Again, they may be viewed according to the intellectual and
juridical relation, as born of a common political mother, the
republic, so that they constitute, as it were, a public family or
nation (gens, natio) whose members are all related to each other as
citizens of the state. As members of a state, they do not mix with
those who live beside them in the state of nature, considering such to
be ignoble. Yet these savages, on account of the lawless freedom
they have chosen, regard themselves as superior to civilized
peoples; and they constitute tribes and even races, but not states.

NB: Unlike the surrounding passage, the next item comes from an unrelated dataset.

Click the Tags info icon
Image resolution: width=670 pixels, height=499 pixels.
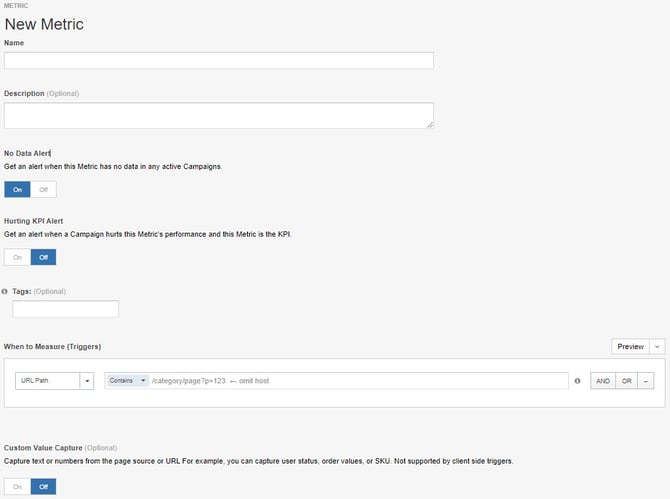click(x=7, y=291)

The public right of states (jus publicum civitatum), in their
relations to one another, is what we have to consider under the
designation of the "right of nations." Wherever a state, viewed as a
moral person, acts in relation to another existing in the condition of
natural freedom, and consequently in a state of continual war, such
right takes it rise.
The right of nations in relation to the state of war may be
divided into: 1. the right of going to war; 2. right during war; and
3. right after war, the object of which is to constrain the nations
mutually to pass from this state of war and to found a common
constitution establishing perpetual peace. The difference between
the right of individual men or families as related to each other in
the state of nature, and the right of the nations among themselves,
consists in this, that in the right of nations we have to consider not
merely a relation of one state to another as a whole, but also the
relation of the individual persons in one state to the individuals
of another state, as well as to that state as a whole.